Dataset entries –

○ ○ ○

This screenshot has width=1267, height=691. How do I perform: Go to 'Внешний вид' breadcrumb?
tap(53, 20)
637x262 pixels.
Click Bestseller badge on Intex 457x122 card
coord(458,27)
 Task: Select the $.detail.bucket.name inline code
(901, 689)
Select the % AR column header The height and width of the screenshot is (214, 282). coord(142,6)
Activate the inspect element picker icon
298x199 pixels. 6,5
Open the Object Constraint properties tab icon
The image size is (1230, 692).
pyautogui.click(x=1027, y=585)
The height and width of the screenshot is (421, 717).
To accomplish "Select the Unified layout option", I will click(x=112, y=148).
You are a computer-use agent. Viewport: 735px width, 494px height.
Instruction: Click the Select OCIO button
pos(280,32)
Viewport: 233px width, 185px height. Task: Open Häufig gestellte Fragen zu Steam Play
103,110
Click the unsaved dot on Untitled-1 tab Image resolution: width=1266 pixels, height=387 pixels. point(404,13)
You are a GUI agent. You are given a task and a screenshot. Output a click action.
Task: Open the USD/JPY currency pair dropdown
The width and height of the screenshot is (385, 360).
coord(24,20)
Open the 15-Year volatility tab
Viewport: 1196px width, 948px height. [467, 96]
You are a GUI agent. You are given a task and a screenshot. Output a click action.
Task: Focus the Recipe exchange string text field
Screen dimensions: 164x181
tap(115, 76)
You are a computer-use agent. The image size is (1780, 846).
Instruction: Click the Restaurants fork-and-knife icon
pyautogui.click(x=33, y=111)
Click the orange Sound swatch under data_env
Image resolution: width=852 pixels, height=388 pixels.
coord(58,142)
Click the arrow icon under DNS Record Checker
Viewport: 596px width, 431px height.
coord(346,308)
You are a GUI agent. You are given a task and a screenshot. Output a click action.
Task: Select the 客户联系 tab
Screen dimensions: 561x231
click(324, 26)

○ ○ ○

Required action – Search the entries for the word "under", then gather every line that has it.

Task output –
Click the orange Sound swatch under data_env
Click the arrow icon under DNS Record Checker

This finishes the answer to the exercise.